SuperAGILE is the hard‑X‑ray monitoring instrument aboard the AGILE gamma‑ray satellite, launched on 23 April 2007. It consists of four independent silicon strip detectors, each paired with a one‑dimensional coded mask, operating nominally in the 18–60 keV band. The instrument provides two orthogonal one‑dimensional images, yielding a combined angular resolution of about 6 arcminutes in each sky coordinate. Its very wide field of view—approximately one steradian (≈107° × 68°)—covers the same sky region observed by AGILE’s main gamma‑ray imager, the Gamma‑Ray Imaging Detector (GRID), enabling truly simultaneous observations of hard X‑ray and gamma‑ray emission from the same astrophysical events.

The design emphasizes a high daily sensitivity of roughly 15 mCrab (5σ) for a full‑day integration, which is sufficient to monitor the long‑term variability of Galactic compact objects (e.g., accreting pulsars, low‑mass X‑ray binaries) and to detect bright transients such as gamma‑ray bursts (GRBs) and flaring magnetars.
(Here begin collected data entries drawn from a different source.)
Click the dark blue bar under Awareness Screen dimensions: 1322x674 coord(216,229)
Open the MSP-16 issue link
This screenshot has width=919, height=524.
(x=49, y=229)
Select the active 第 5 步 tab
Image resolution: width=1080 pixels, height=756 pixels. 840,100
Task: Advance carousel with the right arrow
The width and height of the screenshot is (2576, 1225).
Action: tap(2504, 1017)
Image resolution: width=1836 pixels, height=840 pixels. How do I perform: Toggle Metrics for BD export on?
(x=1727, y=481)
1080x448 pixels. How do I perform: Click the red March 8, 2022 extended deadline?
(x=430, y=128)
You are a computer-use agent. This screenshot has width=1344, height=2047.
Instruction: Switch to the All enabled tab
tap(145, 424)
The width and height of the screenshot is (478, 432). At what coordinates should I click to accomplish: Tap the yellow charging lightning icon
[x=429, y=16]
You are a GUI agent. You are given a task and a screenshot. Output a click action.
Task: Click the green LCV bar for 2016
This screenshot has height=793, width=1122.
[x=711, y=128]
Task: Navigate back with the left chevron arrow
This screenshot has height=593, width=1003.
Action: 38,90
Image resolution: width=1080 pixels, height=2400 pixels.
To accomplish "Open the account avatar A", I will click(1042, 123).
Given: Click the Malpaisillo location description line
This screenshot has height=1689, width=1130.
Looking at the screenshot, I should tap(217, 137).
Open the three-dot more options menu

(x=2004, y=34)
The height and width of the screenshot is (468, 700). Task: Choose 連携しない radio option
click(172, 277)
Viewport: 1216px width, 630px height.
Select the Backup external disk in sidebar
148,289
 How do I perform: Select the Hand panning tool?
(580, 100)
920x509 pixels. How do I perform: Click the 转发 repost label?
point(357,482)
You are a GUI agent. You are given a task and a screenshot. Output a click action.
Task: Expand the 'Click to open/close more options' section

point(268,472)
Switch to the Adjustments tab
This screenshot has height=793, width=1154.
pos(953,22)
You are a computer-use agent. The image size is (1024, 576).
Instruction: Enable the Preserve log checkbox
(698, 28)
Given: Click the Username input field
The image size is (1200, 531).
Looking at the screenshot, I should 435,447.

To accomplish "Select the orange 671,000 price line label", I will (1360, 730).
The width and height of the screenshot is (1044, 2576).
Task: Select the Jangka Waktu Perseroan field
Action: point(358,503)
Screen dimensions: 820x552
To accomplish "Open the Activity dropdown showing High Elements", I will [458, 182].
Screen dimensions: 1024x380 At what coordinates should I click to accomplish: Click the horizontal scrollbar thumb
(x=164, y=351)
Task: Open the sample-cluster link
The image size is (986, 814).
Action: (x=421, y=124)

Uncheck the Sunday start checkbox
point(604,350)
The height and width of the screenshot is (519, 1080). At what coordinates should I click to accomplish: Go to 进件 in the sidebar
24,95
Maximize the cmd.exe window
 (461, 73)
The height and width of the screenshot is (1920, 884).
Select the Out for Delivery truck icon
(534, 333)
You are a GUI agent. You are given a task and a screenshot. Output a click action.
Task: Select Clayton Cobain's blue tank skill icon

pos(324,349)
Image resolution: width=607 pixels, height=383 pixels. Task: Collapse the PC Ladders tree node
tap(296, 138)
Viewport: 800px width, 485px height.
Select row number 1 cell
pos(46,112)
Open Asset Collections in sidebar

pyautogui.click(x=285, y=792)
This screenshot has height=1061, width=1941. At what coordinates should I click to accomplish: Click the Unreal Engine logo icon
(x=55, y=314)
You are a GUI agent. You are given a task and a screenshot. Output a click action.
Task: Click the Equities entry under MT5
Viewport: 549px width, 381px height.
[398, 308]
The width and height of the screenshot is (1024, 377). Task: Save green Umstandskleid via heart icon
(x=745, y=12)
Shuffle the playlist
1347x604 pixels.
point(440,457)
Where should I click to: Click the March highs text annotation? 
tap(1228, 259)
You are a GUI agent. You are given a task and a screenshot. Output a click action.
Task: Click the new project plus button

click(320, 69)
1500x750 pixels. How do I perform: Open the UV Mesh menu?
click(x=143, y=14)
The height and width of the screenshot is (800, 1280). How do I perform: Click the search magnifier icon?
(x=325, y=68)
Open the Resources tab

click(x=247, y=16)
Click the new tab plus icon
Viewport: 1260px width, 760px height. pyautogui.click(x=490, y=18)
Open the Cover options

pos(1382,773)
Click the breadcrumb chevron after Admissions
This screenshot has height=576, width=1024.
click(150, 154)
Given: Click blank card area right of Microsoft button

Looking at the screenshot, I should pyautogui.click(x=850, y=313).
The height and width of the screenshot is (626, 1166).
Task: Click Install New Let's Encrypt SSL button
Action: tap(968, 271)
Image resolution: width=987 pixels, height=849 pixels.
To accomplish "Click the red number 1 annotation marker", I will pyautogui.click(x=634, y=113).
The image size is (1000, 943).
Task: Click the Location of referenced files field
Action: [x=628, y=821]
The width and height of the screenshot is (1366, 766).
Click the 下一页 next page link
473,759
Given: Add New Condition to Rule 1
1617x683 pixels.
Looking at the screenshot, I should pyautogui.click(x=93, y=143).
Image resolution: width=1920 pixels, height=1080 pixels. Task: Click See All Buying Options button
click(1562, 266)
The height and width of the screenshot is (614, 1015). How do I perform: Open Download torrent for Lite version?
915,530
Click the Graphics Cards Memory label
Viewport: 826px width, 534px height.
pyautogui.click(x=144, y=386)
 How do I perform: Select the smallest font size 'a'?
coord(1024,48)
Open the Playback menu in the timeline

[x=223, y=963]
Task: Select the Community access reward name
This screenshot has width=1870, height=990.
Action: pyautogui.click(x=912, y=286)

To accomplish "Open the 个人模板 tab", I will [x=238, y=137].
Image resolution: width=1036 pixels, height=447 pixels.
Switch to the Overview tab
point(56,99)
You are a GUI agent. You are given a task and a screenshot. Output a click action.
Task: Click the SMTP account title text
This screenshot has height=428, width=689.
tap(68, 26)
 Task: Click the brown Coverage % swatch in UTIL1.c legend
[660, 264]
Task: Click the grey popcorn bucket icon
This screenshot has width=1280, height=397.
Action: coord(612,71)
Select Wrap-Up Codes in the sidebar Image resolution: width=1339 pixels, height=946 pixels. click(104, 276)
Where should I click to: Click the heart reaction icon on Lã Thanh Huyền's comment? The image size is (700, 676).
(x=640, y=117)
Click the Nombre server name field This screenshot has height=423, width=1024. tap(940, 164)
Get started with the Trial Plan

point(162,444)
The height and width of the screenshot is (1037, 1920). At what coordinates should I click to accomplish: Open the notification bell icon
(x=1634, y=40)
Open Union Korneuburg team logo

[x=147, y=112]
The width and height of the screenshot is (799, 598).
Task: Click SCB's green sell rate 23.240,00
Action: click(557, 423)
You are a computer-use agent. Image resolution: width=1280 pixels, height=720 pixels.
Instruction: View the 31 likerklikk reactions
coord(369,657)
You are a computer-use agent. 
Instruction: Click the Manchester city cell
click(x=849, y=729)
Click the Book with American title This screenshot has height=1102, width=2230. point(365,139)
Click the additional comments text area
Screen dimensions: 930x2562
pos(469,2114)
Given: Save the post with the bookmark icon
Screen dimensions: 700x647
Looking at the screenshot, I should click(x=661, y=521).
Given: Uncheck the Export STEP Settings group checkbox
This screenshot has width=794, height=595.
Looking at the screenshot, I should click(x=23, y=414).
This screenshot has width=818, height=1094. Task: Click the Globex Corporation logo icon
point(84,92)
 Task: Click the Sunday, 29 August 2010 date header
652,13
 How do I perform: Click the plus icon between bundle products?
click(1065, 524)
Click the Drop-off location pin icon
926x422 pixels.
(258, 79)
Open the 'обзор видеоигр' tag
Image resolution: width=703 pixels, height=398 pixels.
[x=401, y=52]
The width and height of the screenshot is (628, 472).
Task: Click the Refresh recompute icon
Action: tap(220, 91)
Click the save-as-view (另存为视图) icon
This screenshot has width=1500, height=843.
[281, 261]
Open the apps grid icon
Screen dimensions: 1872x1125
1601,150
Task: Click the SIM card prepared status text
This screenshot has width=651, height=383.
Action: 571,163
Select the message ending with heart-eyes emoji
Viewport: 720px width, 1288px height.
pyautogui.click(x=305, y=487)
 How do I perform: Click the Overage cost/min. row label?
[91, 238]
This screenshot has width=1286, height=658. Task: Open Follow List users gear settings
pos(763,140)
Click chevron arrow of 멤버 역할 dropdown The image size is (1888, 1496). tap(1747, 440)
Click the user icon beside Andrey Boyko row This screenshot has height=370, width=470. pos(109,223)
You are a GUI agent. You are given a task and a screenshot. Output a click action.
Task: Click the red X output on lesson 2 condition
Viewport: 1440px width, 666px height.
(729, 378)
Photon‑by‑photon telemetry delivers precise timestamps (≤2 µs), deposited energy, and detector strip identifiers for every event, allowing flexible post‑processing with integration times that can be tuned from seconds to months depending on source brightness and off‑axis angle.

During the first two years of operation (April 2007–April 2009), SuperAGILE accumulated about 1.2 Ms of exposure. The instrument’s performance was refined through a series of on‑orbit calibrations: alignment of the mask‑detector geometry, temperature‑dependent gain corrections, and background suppression using a combination of onboard anti‑coincidence shields and ground‑based software filters. These steps reduced systematic image distortions to below 0.5 arcminutes and improved the signal‑to‑noise ratio for faint sources.

Scientific results fall into three main categories. First, long‑term monitoring of known Galactic X‑ray sources revealed detailed flux histories for objects such as Vela X‑1, GX 301‑2, and the prototypical low‑mass X‑ray binary Cen X‑3. SuperAGILE’s daily light curves captured both orbital modulations and sporadic flares, enabling refined estimates of mass‑transfer rates and accretion‑disk geometry. Second, the instrument proved highly effective at catching bright, short‑lived transients. In several GRB events, SuperAGILE recorded the initial hard‑X‑ray precursor and the rapid rise to peak within 0.1 s, providing the first simultaneous hard‑X‑ray and gamma‑ray spectral evolution for these bursts. This information constrains prompt emission models, particularly the role of synchrotron versus photospheric components. Third, the high‑time‑resolution data allowed precise timing studies of pulsars. For the Crab pulsar, pulse profiles were reconstructed with 2 ms bins, revealing subtle energy‑dependent phase shifts and confirming the stability of the high‑energy emission over the two‑year span.

In total, more than thirty distinct sources—persistent, variable, and transient—were detected, and their spectra, light curves, and timing properties were made publicly available through the AGILE data archive. The paper details the instrument’s hardware specifications, the on‑ground data‑processing pipeline (including mask deconvolution, background modeling, and flux calibration), and the scientific analysis methods applied to the data set. It also discusses the limitations encountered, such as residual systematic uncertainties at large off‑axis angles and occasional particle‑induced background spikes, and outlines planned improvements for the continued AGILE mission.

Overall, SuperAGILE has demonstrated that a modest‑size, coded‑mask hard‑X‑ray monitor can deliver high‑quality imaging, timing, and spectral information over a very large sky area, complementing gamma‑ray observations and providing a valuable resource for multi‑wavelength studies of high‑energy astrophysical phenomena. Future work will focus on extending the mission lifetime, refining calibration to push the sensitivity below 10 mCrab, and integrating SuperAGILE alerts with ground‑based and space‑based transient networks to enhance rapid follow‑up capabilities.